(WORK TO COMPLETE) Restate the full listing precisely as written.

(RECORDS FOR THE EXERCISE)
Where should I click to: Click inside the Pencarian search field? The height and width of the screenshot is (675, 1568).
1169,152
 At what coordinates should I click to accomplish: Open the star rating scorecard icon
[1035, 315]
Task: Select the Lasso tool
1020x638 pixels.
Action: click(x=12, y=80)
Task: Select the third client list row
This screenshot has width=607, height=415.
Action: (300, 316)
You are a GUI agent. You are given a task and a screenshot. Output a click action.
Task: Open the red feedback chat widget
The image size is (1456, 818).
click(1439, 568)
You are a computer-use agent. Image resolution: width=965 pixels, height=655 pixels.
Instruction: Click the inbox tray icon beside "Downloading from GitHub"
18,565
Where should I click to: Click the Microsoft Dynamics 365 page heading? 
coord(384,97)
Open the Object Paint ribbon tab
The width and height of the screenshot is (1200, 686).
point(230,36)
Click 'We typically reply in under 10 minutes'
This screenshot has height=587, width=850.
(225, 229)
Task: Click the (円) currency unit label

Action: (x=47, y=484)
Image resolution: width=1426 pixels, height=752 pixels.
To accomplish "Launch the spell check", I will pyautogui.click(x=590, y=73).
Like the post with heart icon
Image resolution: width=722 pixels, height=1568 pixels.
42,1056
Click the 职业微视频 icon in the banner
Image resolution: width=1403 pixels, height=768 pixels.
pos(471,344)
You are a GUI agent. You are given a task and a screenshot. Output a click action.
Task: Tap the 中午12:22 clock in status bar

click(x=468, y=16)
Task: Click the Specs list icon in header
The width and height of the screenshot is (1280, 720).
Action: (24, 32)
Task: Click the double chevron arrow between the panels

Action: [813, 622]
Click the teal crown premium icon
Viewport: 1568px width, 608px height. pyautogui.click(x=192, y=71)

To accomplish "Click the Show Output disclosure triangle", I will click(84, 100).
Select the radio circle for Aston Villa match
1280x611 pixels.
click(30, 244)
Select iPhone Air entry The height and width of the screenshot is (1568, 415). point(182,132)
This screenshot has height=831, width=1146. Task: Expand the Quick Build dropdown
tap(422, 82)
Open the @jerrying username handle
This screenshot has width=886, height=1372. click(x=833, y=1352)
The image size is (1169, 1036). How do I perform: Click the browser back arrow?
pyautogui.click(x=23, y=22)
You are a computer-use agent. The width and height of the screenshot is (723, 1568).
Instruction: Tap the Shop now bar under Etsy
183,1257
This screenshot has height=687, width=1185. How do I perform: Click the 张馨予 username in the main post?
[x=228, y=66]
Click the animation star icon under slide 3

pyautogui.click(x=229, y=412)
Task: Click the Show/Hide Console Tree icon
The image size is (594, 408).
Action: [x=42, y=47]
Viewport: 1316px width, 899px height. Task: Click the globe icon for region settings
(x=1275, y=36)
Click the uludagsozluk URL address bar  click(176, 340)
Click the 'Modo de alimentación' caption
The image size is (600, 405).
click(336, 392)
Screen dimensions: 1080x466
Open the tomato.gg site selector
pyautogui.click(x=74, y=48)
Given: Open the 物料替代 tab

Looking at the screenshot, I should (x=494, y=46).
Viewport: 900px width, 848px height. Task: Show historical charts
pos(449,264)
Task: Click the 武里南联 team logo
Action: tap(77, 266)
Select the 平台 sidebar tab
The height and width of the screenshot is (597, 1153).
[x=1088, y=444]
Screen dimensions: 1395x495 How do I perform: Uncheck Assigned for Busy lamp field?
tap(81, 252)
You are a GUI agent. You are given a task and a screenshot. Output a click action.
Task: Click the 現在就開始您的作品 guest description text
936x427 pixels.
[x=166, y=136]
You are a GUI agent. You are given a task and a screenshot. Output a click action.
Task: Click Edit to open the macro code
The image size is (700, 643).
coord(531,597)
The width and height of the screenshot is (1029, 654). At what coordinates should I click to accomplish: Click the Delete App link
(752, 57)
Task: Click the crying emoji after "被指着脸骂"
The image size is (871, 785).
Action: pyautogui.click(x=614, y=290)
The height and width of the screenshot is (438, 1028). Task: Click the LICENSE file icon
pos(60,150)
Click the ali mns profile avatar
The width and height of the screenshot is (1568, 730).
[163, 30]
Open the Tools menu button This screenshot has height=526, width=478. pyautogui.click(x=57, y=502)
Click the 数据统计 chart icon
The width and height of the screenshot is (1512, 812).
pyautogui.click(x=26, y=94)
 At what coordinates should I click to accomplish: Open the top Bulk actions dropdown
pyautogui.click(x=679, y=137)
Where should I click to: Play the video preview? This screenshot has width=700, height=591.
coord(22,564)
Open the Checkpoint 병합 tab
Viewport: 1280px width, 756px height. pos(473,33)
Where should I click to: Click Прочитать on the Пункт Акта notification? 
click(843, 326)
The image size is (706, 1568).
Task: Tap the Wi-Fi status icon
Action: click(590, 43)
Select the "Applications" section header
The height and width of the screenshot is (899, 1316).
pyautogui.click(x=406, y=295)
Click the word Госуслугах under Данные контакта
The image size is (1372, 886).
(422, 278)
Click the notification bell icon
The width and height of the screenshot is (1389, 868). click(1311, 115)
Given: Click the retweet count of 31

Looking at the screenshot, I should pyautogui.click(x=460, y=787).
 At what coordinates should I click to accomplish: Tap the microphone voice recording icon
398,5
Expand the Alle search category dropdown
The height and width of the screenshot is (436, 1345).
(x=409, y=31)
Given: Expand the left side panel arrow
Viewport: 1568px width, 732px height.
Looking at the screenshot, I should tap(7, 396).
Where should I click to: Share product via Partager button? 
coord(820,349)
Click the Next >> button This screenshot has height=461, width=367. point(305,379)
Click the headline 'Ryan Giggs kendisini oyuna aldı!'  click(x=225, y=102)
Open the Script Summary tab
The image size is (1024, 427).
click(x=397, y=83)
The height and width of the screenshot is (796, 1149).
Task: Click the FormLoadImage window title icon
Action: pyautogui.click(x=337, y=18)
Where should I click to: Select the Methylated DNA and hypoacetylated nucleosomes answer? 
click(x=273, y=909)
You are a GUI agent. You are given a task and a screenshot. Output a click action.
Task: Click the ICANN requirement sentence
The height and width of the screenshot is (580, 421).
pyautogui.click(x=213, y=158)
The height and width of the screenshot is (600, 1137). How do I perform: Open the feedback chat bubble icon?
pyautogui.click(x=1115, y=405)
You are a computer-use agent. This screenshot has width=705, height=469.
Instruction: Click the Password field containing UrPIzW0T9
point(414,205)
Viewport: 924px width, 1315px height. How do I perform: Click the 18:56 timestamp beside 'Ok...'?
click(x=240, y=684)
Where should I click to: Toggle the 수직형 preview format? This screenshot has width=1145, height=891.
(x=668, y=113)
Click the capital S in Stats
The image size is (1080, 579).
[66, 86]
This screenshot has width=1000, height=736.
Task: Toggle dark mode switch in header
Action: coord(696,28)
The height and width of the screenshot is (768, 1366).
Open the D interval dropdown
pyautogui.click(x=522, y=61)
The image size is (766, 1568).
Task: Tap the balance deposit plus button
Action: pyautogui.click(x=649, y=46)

(EXPECTED ANSWER)
Where should I click to: Click inside the Pencarian search field? The height and width of the screenshot is (675, 1568).
1169,152
 At what coordinates should I click to accomplish: Open the star rating scorecard icon
[1035, 315]
Task: Select the Lasso tool
1020x638 pixels.
Action: click(x=12, y=80)
Task: Select the third client list row
This screenshot has width=607, height=415.
Action: (300, 316)
You are a GUI agent. You are given a task and a screenshot. Output a click action.
Task: Open the red feedback chat widget
The image size is (1456, 818).
click(1439, 568)
You are a computer-use agent. Image resolution: width=965 pixels, height=655 pixels.
Instruction: Click the inbox tray icon beside "Downloading from GitHub"
18,565
Where should I click to: Click the Microsoft Dynamics 365 page heading? 
coord(384,97)
Open the Object Paint ribbon tab
The width and height of the screenshot is (1200, 686).
point(230,36)
Click 'We typically reply in under 10 minutes'
This screenshot has height=587, width=850.
(225, 229)
Task: Click the (円) currency unit label

Action: (x=47, y=484)
Image resolution: width=1426 pixels, height=752 pixels.
To accomplish "Launch the spell check", I will pyautogui.click(x=590, y=73).
Like the post with heart icon
Image resolution: width=722 pixels, height=1568 pixels.
42,1056
Click the 职业微视频 icon in the banner
Image resolution: width=1403 pixels, height=768 pixels.
pos(471,344)
You are a GUI agent. You are given a task and a screenshot. Output a click action.
Task: Tap the 中午12:22 clock in status bar

click(x=468, y=16)
Task: Click the Specs list icon in header
The width and height of the screenshot is (1280, 720).
Action: (24, 32)
Task: Click the double chevron arrow between the panels

Action: [813, 622]
Click the teal crown premium icon
Viewport: 1568px width, 608px height. pyautogui.click(x=192, y=71)

To accomplish "Click the Show Output disclosure triangle", I will click(84, 100).
Select the radio circle for Aston Villa match
1280x611 pixels.
click(30, 244)
Select iPhone Air entry The height and width of the screenshot is (1568, 415). point(182,132)
This screenshot has height=831, width=1146. Task: Expand the Quick Build dropdown
tap(422, 82)
Open the @jerrying username handle
This screenshot has width=886, height=1372. click(x=833, y=1352)
The image size is (1169, 1036). How do I perform: Click the browser back arrow?
pyautogui.click(x=23, y=22)
You are a computer-use agent. The width and height of the screenshot is (723, 1568).
Instruction: Tap the Shop now bar under Etsy
183,1257
This screenshot has height=687, width=1185. How do I perform: Click the 张馨予 username in the main post?
[x=228, y=66]
Click the animation star icon under slide 3

pyautogui.click(x=229, y=412)
Task: Click the Show/Hide Console Tree icon
The image size is (594, 408).
Action: [x=42, y=47]
Viewport: 1316px width, 899px height. Task: Click the globe icon for region settings
(x=1275, y=36)
Click the uludagsozluk URL address bar  click(176, 340)
Click the 'Modo de alimentación' caption
The image size is (600, 405).
click(336, 392)
Screen dimensions: 1080x466
Open the tomato.gg site selector
pyautogui.click(x=74, y=48)
Given: Open the 物料替代 tab

Looking at the screenshot, I should (x=494, y=46).
Viewport: 900px width, 848px height. Task: Show historical charts
pos(449,264)
Task: Click the 武里南联 team logo
Action: tap(77, 266)
Select the 平台 sidebar tab
The height and width of the screenshot is (597, 1153).
[x=1088, y=444]
Screen dimensions: 1395x495 How do I perform: Uncheck Assigned for Busy lamp field?
tap(81, 252)
You are a GUI agent. You are given a task and a screenshot. Output a click action.
Task: Click the 現在就開始您的作品 guest description text
936x427 pixels.
[x=166, y=136]
You are a GUI agent. You are given a task and a screenshot. Output a click action.
Task: Click Edit to open the macro code
The image size is (700, 643).
coord(531,597)
The width and height of the screenshot is (1029, 654). At what coordinates should I click to accomplish: Click the Delete App link
(752, 57)
Task: Click the crying emoji after "被指着脸骂"
The image size is (871, 785).
Action: pyautogui.click(x=614, y=290)
The height and width of the screenshot is (438, 1028). Task: Click the LICENSE file icon
pos(60,150)
Click the ali mns profile avatar
The width and height of the screenshot is (1568, 730).
[163, 30]
Open the Tools menu button This screenshot has height=526, width=478. pyautogui.click(x=57, y=502)
Click the 数据统计 chart icon
The width and height of the screenshot is (1512, 812).
pyautogui.click(x=26, y=94)
 At what coordinates should I click to accomplish: Open the top Bulk actions dropdown
pyautogui.click(x=679, y=137)
Where should I click to: Play the video preview? This screenshot has width=700, height=591.
coord(22,564)
Open the Checkpoint 병합 tab
Viewport: 1280px width, 756px height. pos(473,33)
Where should I click to: Click Прочитать on the Пункт Акта notification? 
click(843, 326)
The image size is (706, 1568).
Task: Tap the Wi-Fi status icon
Action: click(590, 43)
Select the "Applications" section header
The height and width of the screenshot is (899, 1316).
pyautogui.click(x=406, y=295)
Click the word Госуслугах under Данные контакта
The image size is (1372, 886).
(422, 278)
Click the notification bell icon
The width and height of the screenshot is (1389, 868). click(1311, 115)
Given: Click the retweet count of 31

Looking at the screenshot, I should pyautogui.click(x=460, y=787).
 At what coordinates should I click to accomplish: Tap the microphone voice recording icon
398,5
Expand the Alle search category dropdown
The height and width of the screenshot is (436, 1345).
(x=409, y=31)
Given: Expand the left side panel arrow
Viewport: 1568px width, 732px height.
Looking at the screenshot, I should tap(7, 396).
Where should I click to: Share product via Partager button? 
coord(820,349)
Click the Next >> button This screenshot has height=461, width=367. point(305,379)
Click the headline 'Ryan Giggs kendisini oyuna aldı!'  click(x=225, y=102)
Open the Script Summary tab
The image size is (1024, 427).
click(x=397, y=83)
The height and width of the screenshot is (796, 1149).
Task: Click the FormLoadImage window title icon
Action: pyautogui.click(x=337, y=18)
Where should I click to: Select the Methylated DNA and hypoacetylated nucleosomes answer? 
click(x=273, y=909)
You are a GUI agent. You are given a task and a screenshot. Output a click action.
Task: Click the ICANN requirement sentence
The height and width of the screenshot is (580, 421).
pyautogui.click(x=213, y=158)
The height and width of the screenshot is (600, 1137). How do I perform: Open the feedback chat bubble icon?
pyautogui.click(x=1115, y=405)
You are a computer-use agent. This screenshot has width=705, height=469.
Instruction: Click the Password field containing UrPIzW0T9
point(414,205)
Viewport: 924px width, 1315px height. How do I perform: Click the 18:56 timestamp beside 'Ok...'?
click(x=240, y=684)
Where should I click to: Toggle the 수직형 preview format? This screenshot has width=1145, height=891.
(x=668, y=113)
Click the capital S in Stats
The image size is (1080, 579).
[66, 86]
This screenshot has width=1000, height=736.
Task: Toggle dark mode switch in header
Action: coord(696,28)
The height and width of the screenshot is (768, 1366).
Open the D interval dropdown
pyautogui.click(x=522, y=61)
The image size is (766, 1568).
Task: Tap the balance deposit plus button
Action: pyautogui.click(x=649, y=46)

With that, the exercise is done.